1987年至1991年间,269例临床分期为T1或T2、N0或Nx期的前列腺腺癌患者接受了外照射放疗作为唯一的初始治疗,并连续监测前列腺特异性抗原(PSA)水平9至73个月(平均33个月,中位数30个月)。这些患者中,26例有疾病复发的临床证据,58例PSA水平呈上升趋势,62例有复发或PSA水平上升的情况。PSA水平上升的精算发病率在5年时为30%,复发或PSA水平上升的发病率在同一时间为36%。以复发或PSA水平上升为终点,治疗前PSA水平、Gleason分级和血清前列腺酸性磷酸酶水平分别是显著的协变量。然而,在多变量分析中只有治疗前PSA水平是显著的。根据治疗前PSA水平,复发或PSA水平上升的5年精算率为:4 ng/ml及以下-14%,大于4至10 ng/ml-33%,大于10至30 ng/ml-55%,大于30 ng/ml-大于80%。照射后3个月和6个月的PSA水平提供了治疗前固有信息之外的预后信息。然而,通常在6至12个月达到的PSA最低点值是治疗后PSA最显著的方面。PSA最低点水平低于1 ng/ml的患者预后良好,5年时复发或PSA水平上升的发生率为12%。
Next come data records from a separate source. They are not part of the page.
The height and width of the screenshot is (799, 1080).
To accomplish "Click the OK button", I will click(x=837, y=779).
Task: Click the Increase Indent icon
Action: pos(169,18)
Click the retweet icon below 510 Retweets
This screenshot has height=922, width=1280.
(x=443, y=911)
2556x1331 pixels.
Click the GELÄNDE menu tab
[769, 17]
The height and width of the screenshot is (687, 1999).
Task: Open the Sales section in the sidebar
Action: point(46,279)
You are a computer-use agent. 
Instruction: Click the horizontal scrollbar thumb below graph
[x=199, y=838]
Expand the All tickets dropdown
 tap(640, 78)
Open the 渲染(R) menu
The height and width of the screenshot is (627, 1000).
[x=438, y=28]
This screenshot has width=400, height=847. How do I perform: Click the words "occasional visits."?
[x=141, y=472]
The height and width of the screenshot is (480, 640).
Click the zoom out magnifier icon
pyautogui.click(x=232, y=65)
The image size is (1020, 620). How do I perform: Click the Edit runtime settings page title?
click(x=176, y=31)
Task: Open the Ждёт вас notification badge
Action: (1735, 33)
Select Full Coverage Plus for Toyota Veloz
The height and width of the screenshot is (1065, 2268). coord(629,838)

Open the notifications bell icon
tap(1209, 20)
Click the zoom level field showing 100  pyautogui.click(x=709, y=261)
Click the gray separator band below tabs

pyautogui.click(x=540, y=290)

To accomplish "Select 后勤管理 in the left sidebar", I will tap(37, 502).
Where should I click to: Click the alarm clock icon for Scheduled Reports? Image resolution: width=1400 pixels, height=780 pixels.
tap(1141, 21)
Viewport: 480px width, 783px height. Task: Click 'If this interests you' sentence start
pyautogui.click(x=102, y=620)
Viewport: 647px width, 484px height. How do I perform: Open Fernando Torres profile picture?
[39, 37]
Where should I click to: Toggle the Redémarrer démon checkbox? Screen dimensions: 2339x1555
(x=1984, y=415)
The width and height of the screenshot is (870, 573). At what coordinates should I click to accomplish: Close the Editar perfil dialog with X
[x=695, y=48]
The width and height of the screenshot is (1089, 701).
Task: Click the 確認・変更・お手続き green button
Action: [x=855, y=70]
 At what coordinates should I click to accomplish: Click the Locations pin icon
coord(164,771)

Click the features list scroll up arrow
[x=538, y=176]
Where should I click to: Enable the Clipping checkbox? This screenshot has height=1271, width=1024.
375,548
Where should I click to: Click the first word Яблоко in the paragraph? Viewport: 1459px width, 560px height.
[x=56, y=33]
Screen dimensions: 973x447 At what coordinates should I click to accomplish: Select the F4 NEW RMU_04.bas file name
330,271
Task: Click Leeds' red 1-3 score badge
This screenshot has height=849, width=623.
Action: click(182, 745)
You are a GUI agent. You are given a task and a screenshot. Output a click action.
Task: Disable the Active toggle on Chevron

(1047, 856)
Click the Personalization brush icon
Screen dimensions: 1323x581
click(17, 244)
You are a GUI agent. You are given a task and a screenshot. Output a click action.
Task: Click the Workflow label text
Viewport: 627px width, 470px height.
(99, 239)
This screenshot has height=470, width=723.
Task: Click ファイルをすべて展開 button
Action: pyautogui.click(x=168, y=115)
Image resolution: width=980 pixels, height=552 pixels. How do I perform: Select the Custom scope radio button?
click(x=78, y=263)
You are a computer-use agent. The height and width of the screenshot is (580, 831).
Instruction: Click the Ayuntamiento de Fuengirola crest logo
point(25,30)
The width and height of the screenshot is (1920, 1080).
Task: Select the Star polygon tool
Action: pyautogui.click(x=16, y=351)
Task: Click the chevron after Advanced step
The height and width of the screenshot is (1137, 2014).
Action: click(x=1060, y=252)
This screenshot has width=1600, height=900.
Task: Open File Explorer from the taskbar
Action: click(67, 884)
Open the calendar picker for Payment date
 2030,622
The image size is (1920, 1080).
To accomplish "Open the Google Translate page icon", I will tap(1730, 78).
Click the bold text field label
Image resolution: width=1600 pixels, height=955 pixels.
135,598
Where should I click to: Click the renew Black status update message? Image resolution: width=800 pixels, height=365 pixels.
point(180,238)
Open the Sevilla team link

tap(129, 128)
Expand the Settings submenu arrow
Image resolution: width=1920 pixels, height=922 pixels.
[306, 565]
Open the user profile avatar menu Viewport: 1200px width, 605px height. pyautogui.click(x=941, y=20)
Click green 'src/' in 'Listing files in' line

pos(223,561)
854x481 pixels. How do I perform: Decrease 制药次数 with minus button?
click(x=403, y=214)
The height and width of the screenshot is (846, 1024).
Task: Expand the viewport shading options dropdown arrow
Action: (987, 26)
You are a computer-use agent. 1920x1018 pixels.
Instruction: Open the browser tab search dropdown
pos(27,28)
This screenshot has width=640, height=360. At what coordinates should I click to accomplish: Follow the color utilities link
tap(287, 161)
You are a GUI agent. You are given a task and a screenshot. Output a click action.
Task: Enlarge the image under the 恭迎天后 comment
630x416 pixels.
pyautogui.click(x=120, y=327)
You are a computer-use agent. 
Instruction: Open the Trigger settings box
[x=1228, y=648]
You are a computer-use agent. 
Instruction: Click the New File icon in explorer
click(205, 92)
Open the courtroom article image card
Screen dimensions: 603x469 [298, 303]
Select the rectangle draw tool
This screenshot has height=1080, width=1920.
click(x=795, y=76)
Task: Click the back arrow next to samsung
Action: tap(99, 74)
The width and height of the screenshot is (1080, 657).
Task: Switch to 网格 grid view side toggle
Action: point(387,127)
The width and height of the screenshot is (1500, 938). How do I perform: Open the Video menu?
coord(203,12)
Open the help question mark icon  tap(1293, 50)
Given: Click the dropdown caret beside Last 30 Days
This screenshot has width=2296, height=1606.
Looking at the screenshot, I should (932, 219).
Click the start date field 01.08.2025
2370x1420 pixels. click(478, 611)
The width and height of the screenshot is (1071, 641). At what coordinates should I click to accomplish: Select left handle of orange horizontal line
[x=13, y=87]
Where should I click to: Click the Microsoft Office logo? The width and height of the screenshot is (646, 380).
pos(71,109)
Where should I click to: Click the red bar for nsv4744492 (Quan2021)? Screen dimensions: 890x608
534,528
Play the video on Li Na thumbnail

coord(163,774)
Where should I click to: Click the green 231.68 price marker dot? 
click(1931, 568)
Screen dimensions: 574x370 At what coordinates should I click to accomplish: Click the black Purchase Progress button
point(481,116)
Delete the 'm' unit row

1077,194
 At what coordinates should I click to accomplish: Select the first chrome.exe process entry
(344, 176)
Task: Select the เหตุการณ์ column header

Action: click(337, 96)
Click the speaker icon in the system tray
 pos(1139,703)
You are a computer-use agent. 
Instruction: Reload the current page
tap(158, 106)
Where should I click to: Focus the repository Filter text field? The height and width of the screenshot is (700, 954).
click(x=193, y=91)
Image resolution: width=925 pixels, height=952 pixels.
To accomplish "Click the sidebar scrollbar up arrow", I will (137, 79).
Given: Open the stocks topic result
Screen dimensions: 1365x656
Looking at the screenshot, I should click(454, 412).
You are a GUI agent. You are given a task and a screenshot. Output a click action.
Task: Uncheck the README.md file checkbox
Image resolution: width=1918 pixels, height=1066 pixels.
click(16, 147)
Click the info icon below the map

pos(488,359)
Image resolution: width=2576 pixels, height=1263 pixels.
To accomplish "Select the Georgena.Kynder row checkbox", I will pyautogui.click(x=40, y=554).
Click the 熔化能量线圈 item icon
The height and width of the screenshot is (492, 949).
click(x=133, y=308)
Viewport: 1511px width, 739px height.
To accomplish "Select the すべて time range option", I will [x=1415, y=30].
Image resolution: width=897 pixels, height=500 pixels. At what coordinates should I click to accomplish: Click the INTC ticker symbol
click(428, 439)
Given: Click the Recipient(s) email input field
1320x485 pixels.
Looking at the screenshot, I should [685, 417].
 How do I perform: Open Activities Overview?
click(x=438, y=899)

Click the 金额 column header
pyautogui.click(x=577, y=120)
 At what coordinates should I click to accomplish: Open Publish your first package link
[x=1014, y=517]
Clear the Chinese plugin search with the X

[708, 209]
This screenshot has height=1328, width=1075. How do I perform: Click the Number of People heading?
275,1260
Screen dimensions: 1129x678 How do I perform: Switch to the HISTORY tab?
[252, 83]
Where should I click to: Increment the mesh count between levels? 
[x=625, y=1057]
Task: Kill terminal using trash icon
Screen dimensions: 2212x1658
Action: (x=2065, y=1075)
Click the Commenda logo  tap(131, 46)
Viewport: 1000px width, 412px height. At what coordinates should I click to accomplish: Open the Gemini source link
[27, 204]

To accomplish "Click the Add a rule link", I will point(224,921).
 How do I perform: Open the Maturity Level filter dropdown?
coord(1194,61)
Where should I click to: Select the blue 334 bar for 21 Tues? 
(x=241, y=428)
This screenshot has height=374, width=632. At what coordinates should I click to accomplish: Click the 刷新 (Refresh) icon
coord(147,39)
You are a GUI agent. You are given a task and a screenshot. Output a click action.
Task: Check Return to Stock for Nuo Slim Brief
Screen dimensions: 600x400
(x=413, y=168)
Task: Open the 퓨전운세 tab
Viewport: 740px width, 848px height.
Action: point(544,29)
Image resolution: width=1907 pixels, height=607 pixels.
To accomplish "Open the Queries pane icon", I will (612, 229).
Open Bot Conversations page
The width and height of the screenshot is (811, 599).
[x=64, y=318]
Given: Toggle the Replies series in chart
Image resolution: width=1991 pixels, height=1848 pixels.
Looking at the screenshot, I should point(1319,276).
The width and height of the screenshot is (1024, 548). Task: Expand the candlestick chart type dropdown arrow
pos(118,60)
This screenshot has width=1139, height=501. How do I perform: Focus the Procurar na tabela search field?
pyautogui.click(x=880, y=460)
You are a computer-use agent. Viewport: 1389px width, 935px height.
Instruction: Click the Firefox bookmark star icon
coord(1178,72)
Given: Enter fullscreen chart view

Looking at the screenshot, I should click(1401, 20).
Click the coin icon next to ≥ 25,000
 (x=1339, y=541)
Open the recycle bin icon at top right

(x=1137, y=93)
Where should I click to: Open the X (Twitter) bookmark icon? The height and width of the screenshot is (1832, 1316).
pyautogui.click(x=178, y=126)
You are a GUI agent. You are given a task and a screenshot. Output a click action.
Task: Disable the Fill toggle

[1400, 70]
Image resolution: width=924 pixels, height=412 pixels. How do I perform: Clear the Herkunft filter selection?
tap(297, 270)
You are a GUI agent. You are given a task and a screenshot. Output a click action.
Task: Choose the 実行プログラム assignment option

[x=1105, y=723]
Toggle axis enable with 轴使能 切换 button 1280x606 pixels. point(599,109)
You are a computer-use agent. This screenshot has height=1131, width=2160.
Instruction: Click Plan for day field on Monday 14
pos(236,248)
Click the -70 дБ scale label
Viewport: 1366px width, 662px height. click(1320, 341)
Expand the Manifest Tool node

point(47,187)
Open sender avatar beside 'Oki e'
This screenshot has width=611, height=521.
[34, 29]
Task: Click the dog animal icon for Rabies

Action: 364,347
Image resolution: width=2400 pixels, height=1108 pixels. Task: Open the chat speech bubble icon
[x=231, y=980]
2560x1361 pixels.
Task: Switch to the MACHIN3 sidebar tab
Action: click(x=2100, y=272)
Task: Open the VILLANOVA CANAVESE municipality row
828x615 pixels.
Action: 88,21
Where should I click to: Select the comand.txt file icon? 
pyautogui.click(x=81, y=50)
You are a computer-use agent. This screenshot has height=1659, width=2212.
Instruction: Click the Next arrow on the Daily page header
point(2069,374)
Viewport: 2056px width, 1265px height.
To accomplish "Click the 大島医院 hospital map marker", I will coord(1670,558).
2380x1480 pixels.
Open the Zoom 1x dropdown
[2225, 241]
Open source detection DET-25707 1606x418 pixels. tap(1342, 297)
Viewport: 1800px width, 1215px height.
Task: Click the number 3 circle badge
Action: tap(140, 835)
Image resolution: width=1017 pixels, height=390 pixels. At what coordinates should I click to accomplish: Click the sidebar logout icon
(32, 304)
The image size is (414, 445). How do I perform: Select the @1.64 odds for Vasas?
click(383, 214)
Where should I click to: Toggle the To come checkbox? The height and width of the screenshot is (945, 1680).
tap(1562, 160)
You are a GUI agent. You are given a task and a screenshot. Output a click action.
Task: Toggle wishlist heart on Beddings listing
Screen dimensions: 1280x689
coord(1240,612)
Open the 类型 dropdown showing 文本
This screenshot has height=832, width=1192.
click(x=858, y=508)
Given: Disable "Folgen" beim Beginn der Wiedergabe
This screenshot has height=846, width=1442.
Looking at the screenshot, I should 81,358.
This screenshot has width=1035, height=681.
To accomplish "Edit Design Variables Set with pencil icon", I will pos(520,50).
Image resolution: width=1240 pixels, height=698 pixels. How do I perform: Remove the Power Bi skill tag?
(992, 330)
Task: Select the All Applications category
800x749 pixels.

最低点值超过1 ng/ml与随着最低点值增加而上升的复发率相关,最低点超过4 ng/ml的病例中近三分之二在2年内复发。当将PSA水平上升作为复发之外的终点时,本系列的结果明显比早期未使用PSA评估的系列更差。比较这两个系列得出的估计是,PSA在临床明显疾病出现前约4至5年开始上升。这些结果揭示了治疗前PSA水平的高度重要性、治疗后PSA最低点值的重要性、通过PSA水平上升更早发现持续性疾病,以及局限性前列腺癌的完全和永久性根除比传统认为的要困难得多这一事实。本系列的治疗意义以及对患者生活数量和质量的影响有待前瞻性研究。